- **Extracted data**

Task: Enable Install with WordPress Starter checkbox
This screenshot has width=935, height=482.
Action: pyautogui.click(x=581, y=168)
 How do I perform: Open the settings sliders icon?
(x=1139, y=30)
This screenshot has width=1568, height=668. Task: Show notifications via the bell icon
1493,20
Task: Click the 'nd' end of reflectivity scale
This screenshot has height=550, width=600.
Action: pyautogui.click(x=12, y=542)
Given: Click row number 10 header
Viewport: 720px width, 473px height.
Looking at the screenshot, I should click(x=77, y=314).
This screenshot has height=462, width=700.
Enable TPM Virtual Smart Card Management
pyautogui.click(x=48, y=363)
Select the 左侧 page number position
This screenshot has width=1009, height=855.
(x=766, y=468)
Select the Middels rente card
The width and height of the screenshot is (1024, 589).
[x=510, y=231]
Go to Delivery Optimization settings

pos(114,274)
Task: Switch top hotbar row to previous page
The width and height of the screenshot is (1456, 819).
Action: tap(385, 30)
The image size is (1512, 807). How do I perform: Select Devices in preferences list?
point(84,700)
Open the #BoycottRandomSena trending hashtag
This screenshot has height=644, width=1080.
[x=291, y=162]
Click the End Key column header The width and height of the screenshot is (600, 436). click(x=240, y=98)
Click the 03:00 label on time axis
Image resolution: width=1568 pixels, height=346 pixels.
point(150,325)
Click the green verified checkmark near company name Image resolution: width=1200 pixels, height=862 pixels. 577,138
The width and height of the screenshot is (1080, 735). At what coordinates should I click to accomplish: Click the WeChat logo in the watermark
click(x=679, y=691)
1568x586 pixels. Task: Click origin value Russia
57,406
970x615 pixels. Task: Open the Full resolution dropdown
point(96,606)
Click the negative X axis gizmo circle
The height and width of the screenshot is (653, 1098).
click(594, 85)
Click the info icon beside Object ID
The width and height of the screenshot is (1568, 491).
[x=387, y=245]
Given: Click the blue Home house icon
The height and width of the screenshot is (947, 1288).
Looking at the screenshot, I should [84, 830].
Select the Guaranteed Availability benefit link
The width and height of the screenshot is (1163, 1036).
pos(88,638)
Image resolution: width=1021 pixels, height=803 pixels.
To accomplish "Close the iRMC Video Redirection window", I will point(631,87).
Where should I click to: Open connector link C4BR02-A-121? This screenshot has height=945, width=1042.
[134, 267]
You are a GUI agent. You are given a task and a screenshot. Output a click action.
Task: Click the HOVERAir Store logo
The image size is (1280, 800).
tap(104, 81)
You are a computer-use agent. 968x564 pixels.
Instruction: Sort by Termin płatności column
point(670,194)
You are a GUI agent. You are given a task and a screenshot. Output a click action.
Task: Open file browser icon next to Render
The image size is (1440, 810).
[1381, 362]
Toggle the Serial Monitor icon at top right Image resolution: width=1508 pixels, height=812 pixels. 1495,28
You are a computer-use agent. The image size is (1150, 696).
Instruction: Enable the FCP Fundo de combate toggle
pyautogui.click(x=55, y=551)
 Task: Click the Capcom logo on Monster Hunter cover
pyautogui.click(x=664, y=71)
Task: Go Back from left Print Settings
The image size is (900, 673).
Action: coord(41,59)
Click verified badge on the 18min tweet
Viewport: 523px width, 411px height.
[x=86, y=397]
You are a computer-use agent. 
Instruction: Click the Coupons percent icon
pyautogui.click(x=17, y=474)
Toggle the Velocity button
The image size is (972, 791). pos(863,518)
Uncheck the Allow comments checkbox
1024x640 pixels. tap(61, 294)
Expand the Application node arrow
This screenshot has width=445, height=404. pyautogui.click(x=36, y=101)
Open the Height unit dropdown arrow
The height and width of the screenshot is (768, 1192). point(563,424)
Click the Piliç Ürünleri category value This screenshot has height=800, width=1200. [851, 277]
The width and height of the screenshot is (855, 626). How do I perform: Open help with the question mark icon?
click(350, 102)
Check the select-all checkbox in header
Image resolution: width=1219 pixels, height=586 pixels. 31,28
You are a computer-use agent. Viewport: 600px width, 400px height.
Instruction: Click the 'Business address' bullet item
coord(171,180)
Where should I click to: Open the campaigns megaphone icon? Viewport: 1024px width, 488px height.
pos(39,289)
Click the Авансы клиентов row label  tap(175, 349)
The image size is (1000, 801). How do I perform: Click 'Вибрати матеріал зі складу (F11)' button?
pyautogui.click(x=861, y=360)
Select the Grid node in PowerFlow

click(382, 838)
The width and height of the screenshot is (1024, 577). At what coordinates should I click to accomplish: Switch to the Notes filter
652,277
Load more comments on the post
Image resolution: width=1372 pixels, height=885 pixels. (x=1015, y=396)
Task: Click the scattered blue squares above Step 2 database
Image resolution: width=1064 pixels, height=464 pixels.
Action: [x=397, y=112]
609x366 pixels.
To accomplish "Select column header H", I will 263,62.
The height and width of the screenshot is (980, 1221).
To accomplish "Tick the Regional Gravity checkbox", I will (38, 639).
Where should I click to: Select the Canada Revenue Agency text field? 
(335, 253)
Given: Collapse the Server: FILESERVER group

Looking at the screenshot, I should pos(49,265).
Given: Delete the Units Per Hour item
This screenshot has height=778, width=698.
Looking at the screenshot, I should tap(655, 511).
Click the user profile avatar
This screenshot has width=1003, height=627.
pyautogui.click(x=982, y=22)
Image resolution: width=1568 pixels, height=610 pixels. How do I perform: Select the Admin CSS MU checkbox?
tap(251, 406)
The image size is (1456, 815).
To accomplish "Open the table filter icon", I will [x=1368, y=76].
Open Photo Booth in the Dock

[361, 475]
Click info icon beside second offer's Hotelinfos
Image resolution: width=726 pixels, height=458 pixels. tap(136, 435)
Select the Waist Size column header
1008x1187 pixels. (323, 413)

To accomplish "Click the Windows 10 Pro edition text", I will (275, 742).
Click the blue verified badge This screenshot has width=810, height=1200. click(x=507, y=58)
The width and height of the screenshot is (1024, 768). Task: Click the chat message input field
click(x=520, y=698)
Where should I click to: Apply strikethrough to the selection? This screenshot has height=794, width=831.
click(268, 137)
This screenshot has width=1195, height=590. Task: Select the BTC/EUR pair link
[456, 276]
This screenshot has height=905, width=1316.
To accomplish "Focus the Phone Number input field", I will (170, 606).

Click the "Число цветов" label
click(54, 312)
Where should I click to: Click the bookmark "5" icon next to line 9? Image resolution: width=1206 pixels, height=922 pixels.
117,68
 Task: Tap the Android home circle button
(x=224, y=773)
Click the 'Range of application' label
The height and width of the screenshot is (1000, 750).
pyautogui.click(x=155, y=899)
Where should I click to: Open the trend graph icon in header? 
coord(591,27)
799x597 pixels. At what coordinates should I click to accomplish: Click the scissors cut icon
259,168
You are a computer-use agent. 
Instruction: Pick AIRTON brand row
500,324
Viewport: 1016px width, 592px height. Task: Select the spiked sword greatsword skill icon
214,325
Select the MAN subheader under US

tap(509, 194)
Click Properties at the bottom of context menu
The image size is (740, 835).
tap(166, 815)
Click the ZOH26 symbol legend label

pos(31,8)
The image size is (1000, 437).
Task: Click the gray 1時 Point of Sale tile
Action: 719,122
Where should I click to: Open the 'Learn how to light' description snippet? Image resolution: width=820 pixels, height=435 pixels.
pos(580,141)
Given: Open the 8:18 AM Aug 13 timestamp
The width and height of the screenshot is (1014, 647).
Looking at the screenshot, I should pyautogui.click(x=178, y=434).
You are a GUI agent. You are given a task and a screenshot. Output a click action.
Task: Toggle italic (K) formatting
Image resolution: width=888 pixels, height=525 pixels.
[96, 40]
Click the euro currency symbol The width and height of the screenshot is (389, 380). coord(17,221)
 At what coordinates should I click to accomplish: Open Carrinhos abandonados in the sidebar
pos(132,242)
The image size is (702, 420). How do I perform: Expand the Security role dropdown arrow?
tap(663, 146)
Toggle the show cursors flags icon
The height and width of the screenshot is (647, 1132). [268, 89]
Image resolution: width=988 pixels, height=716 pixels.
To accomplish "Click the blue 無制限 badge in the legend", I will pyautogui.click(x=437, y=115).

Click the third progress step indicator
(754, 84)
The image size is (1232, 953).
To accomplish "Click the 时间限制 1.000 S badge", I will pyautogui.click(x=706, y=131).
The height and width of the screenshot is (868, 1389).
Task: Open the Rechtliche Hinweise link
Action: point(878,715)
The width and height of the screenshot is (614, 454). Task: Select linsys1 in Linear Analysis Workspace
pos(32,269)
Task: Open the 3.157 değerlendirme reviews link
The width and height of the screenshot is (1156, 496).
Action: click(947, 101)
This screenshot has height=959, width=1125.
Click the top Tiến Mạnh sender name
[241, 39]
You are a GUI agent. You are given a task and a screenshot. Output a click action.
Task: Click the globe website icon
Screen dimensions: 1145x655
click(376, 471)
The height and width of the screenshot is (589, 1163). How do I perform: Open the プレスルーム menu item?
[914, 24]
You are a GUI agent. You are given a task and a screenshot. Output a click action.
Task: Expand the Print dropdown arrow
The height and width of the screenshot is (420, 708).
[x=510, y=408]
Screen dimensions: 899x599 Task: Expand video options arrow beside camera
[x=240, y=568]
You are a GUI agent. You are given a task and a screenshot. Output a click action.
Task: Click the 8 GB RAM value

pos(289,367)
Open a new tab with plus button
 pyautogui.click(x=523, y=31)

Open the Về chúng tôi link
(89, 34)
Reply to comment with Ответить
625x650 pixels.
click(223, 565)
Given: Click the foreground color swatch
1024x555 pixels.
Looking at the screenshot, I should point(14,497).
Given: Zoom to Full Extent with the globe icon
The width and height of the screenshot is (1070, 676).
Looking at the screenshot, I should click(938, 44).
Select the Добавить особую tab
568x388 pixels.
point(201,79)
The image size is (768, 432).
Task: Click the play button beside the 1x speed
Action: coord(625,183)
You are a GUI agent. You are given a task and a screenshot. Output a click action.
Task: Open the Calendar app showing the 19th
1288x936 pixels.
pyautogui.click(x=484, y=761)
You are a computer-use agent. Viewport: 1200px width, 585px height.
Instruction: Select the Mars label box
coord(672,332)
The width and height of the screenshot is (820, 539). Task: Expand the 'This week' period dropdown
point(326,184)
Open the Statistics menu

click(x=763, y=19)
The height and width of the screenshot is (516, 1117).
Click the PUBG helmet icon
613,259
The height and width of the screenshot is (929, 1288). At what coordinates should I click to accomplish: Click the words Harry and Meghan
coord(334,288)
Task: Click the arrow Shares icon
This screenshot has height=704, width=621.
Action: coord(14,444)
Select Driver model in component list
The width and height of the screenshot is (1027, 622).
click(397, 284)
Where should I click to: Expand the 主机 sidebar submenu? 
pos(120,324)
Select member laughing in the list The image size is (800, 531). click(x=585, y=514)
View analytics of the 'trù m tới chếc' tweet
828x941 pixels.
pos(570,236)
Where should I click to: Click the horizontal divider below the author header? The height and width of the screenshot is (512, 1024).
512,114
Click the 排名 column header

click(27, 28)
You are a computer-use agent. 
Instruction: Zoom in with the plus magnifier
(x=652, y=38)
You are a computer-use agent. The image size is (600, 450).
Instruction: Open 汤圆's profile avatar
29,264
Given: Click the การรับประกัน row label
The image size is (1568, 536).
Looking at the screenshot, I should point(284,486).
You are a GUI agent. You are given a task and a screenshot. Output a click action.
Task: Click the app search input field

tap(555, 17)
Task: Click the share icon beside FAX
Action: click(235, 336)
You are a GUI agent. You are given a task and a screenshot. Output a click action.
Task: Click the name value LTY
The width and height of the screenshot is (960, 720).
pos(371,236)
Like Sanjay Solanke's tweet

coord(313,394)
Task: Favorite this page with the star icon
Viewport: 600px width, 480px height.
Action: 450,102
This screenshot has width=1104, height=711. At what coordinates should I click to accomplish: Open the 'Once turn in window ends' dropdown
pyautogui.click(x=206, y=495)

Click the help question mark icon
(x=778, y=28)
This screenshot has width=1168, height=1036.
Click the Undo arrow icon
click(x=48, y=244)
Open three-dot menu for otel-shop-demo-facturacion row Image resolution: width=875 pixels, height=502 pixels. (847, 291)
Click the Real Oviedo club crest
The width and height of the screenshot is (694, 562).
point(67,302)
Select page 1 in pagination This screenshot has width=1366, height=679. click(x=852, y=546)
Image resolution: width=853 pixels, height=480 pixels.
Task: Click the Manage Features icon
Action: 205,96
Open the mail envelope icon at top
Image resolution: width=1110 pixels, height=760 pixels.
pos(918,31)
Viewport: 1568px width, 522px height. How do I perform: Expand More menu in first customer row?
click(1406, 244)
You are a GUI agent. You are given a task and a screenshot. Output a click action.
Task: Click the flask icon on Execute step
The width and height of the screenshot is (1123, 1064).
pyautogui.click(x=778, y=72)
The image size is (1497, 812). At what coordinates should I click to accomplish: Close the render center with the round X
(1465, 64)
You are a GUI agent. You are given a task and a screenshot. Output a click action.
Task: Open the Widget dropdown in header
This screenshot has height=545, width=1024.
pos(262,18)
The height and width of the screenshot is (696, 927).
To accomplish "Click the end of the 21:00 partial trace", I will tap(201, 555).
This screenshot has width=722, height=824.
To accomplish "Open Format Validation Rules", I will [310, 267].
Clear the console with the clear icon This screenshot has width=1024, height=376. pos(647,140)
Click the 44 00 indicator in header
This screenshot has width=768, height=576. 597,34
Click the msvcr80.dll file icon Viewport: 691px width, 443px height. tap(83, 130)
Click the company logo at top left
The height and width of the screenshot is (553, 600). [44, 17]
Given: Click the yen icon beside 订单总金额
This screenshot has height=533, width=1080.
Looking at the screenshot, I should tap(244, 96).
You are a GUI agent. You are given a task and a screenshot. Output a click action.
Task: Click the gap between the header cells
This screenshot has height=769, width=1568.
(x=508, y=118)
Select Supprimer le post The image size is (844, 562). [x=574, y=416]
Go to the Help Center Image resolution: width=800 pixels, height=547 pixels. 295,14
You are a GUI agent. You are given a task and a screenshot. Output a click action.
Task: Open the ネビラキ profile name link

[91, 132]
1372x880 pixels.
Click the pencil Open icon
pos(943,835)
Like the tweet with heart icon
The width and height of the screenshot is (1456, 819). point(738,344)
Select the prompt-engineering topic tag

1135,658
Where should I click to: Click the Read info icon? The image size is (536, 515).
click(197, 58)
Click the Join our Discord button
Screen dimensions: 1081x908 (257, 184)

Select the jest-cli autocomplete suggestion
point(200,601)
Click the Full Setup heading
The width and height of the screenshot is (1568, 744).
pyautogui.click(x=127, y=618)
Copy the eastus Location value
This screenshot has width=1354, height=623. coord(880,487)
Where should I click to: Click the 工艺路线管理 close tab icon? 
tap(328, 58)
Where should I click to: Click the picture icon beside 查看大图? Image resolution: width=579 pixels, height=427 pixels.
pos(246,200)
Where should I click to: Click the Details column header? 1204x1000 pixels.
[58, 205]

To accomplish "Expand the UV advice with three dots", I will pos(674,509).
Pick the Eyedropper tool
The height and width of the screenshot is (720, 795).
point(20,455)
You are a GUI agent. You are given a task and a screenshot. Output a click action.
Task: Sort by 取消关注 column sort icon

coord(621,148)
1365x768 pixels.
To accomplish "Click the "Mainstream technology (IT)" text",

- **Task prompt**
In the entries above, locate every line with the word "computer" and copy it.

- **Answer to this exercise**
You are a computer-use agent. 968x564 pixels.
You are a computer-use agent. The image size is (1150, 696).
You are a computer-use agent. 
You are a computer-use agent. Viewport: 600px width, 400px height.
You are a computer-use agent. 
You are a computer-use agent. Viewport: 1200px width, 585px height.
You are a computer-use agent. 
You are a computer-use agent. The image size is (600, 450).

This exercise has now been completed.